Saw these guys back in the day and was floored. I had their CDs and was really impressed with how they stood up live. All were top notch players. I remember thinking, "these guys are this good and are 'only' this big?!" I realized I would never go anywhere with music at that point.


----------



## Lord-Humongous (Jun 5, 2014)

I saw them about 15 years ago and was really impressed. They are amazing. And if Gordie Johnson is playing with them, that's an awesome bonus. He's pure rock and roll.


----------



## Lincoln (Jun 2, 2008)

@keto yes, the Shell Theater sells yearly subscriptions. That would explain a lot of the 60 to 70 year olds 

Sound is great in that venue, and I don't think there is a bad seat in the house.


----------



## keto (May 23, 2006)

Yeah, they broke big and toured with the Rolling Stones and ZZ Top, played Montreaux Jazz Festival twice....and kinda just ran out of steam. I admit as big a fan as I was of the first couple albums, I didn't much like the 3rd. But, again, Shaun and (the original bass player Earl Pereira) are monster musicians - the replacement bass player was no slouch but you could tell he was sorta feeling his way with the band, and that may be why he was quite low in the mix, which was my only complaint sound wise, and the drummer is pretty basic but plays what needs to be played and following along with Shaun is obviously hard work - and Shaun is still generating new ideas (the extended jams took some very interesting turns), sounds great both vocally and instrument wise. I can make longer run on sentences, but not much longer.

I would have loved to see them with Gordie, but again Darren was no slouch and it was fun watching him. He got caught off guard a couple of times but hell there was a lot of improvisation going on.

Again, if you have the chance, go see them - they put on a great show.


----------



## davetcan (Feb 27, 2006)

I was a fan, I'm in my mid 60's.


----------



## keto (May 23, 2006)

Damn, Shaun is a monster. I just watched a thing on fb, that I can’t figure out how to link....go to the WMM page, hit ’videos’, and scroll down to “Cult of Personality”, though many others will show the style, that’s a song I know well. Holy crap. He uses 3 fingertip slides to play a laptop, it’s nuts. No membership or login required. Looks like he posts content prett regularly.

Another WOW!, he did Need Your Love So Bad at Peter Green’s passing, look for “RIP To A Master.....”, what touch.

Inspired by finding their big breakout CD deep in a box long unexplored and listening to it a few times on the road this week. What great tunes.


----------



## Powdered Toast Man (Apr 6, 2006)

I've seen WMM over 20 times. They're a phenomenal live band. Absolutely awesome guys too!


----------



## keto (May 23, 2006)

I'm glad at least someone is reading this.
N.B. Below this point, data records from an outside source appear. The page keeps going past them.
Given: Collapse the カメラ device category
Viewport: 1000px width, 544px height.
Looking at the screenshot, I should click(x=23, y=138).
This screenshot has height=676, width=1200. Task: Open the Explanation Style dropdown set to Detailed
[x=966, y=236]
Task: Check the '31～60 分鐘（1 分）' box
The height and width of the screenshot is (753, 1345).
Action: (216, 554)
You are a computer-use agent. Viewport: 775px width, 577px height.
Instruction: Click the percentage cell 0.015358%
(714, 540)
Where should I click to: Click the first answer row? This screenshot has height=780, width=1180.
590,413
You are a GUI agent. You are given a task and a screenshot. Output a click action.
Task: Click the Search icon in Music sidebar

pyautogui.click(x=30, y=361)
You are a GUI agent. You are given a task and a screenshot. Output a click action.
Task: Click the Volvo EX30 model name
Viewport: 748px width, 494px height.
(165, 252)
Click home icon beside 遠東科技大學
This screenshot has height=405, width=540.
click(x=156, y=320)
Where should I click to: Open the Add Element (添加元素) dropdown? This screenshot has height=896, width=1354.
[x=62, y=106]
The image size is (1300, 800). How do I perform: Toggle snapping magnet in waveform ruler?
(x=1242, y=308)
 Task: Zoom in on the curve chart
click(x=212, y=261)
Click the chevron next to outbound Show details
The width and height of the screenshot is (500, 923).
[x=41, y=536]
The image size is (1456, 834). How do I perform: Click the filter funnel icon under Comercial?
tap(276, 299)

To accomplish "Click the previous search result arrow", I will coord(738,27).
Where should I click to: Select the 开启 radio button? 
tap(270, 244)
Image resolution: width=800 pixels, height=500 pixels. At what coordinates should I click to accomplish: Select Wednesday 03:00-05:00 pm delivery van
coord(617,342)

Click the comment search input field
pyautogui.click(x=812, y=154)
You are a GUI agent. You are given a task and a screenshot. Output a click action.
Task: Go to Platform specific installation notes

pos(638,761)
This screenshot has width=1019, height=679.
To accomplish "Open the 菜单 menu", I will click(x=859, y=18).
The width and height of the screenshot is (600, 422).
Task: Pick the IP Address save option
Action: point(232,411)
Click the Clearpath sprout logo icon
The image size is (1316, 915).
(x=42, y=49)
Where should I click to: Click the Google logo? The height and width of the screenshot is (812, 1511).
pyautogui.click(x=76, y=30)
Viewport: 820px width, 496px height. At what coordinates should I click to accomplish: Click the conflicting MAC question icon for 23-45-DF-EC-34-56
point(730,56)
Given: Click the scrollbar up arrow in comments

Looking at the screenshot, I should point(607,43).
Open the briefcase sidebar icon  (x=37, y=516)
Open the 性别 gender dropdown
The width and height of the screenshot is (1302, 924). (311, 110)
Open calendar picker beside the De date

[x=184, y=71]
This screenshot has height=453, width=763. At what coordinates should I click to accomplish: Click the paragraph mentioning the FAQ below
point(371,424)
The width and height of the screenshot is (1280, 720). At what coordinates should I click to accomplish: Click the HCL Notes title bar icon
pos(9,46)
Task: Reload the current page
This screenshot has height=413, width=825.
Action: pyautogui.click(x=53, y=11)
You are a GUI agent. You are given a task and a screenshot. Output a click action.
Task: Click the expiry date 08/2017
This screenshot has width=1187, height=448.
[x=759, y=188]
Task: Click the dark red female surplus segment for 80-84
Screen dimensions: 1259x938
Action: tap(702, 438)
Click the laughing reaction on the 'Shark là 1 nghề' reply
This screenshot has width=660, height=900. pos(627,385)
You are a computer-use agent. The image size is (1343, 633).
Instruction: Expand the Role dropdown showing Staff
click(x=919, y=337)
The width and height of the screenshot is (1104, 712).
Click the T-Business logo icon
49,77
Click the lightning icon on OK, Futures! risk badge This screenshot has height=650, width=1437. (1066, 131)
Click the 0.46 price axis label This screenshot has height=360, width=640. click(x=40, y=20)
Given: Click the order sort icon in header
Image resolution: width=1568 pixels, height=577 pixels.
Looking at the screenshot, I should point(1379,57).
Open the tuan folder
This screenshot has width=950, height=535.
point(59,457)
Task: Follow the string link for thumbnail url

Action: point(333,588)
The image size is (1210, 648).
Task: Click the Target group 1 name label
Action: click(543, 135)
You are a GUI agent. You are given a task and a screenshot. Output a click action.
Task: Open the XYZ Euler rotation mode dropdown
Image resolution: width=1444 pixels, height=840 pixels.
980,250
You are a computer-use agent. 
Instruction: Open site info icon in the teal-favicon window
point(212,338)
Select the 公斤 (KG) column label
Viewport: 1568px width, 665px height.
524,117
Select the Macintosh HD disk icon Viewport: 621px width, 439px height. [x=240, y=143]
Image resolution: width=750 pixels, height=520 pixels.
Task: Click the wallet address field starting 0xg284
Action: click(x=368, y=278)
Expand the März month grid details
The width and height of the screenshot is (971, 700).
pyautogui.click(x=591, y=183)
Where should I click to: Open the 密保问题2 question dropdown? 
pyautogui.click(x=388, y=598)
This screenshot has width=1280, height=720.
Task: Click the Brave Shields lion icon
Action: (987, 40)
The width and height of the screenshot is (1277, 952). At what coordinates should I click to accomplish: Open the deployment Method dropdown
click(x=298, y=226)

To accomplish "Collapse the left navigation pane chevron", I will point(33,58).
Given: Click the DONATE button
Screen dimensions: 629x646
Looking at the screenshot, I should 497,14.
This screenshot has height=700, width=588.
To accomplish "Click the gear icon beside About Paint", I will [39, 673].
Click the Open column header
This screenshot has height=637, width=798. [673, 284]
I'm diving back in deep, and think Shaun is an incredible musician AND songwriter. I love the lyrics seen below for their most recent release, Oct 2019. And his 3 finger slide style, I haven't seen it elsewhere, is he an innovator too?

I feel like he should be way more well known.


----------



## phunkymunky (May 22, 2021)

I remember seeing them at the live lounge in Ottawa and being absolutely blown away. Great songwriting, great guitar playing. Would love to see them again.


----------